Data section below:
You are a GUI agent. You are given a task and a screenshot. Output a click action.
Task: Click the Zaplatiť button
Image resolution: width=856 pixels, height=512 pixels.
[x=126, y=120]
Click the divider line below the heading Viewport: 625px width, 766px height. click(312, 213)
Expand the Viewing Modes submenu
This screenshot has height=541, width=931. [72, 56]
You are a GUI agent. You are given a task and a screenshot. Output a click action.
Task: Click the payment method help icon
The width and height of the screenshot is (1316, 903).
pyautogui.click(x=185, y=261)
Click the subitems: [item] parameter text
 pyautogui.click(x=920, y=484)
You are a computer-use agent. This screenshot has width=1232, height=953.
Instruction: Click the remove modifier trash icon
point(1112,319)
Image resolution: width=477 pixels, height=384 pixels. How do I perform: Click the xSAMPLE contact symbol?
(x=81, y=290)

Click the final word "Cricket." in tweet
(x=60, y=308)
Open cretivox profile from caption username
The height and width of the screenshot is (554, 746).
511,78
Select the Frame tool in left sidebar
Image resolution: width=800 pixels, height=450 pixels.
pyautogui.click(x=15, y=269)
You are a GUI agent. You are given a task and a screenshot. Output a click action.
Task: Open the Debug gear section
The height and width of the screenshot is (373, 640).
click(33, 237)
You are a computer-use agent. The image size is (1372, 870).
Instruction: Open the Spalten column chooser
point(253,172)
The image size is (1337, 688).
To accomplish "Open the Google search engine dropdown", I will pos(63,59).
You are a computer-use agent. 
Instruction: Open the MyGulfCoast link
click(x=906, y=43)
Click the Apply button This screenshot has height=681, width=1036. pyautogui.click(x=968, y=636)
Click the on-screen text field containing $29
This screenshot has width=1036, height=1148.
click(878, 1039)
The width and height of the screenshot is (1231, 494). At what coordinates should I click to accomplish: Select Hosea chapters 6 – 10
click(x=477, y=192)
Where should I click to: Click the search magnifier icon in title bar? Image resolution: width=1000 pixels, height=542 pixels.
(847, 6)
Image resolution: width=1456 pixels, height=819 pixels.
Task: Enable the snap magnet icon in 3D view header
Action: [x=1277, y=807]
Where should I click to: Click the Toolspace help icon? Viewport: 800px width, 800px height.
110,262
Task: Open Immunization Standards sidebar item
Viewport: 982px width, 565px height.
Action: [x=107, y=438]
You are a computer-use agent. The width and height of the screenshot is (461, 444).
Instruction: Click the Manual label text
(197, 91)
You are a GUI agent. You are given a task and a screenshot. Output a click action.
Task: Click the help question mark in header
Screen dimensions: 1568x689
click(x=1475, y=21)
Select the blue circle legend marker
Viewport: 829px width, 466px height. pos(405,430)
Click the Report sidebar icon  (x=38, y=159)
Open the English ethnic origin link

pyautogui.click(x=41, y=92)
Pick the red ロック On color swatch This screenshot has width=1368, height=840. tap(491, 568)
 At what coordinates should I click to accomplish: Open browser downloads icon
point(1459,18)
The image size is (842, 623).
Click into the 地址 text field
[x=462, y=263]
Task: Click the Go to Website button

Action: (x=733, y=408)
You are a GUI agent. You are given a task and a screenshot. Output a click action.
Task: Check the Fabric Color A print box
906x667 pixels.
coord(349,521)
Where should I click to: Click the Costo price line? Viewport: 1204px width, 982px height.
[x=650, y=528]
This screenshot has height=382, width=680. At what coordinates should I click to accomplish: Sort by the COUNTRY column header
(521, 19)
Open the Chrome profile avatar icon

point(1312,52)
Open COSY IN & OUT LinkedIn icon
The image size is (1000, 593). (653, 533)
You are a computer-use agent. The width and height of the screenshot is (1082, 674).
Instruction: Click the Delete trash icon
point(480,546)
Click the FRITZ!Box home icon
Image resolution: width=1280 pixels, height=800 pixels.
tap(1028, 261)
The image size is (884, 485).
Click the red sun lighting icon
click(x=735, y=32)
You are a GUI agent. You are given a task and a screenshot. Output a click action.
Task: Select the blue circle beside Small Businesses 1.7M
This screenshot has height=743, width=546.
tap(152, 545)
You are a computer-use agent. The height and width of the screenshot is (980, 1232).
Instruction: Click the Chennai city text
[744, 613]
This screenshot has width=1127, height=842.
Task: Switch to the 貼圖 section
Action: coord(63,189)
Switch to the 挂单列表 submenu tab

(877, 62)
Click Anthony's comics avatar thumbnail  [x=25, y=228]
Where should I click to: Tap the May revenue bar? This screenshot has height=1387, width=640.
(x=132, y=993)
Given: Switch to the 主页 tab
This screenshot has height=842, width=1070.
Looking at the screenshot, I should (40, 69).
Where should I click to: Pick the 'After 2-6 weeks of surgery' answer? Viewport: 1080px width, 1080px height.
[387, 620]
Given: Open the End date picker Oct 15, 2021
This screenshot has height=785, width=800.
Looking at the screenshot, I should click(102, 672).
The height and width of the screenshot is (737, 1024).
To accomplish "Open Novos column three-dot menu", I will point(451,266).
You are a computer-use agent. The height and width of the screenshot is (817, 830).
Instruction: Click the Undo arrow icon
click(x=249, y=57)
End of Data section.
- [Activity]: Each line of the data that includes "will" should be copied.

- [Response to the exercise]:
To accomplish "Open the Google search engine dropdown", I will pos(63,59).
To accomplish "Open Novos column three-dot menu", I will point(451,266).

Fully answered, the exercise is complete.